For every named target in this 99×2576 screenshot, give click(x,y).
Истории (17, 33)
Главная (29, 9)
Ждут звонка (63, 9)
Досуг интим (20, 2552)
────────────────────────────────────────
• _Goal of the exercise_: All of the records above must be reproduced exactly.

• _Problem solution_:
For every named target in this 99×2576 screenshot, give click(x,y).
Истории (17, 33)
Главная (29, 9)
Ждут звонка (63, 9)
Досуг интим (20, 2552)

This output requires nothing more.